§ **WHAT IS EXPECTED**:
If a line of the data contains the word "agent", it is counted; report how many such lines there are and nothing else.

§ **DATA SECTION**:

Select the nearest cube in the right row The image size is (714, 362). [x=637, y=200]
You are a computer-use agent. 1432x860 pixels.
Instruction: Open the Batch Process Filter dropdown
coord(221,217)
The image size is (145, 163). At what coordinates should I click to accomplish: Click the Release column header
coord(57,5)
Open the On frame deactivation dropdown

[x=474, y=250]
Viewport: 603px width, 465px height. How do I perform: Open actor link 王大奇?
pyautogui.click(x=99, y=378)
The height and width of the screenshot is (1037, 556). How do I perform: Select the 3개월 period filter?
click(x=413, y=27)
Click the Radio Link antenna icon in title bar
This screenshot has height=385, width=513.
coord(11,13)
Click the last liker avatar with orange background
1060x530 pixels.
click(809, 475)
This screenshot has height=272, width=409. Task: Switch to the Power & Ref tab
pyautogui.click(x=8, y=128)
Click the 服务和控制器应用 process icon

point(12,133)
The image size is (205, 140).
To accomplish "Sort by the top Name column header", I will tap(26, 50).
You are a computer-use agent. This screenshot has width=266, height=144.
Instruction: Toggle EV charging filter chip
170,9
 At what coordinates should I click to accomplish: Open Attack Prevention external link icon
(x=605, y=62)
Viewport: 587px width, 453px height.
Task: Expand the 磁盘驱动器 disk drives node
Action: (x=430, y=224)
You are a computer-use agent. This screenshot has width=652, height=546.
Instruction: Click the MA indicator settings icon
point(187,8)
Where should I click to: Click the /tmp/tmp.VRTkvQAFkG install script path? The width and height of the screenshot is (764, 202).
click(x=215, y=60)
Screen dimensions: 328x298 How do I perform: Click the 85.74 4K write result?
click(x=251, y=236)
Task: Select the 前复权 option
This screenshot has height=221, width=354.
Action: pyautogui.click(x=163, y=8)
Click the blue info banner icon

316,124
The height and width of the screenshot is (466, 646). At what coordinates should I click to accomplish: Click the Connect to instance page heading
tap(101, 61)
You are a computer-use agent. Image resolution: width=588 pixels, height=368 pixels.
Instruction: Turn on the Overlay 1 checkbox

§ **ANSWER TO THIS TASK**:
4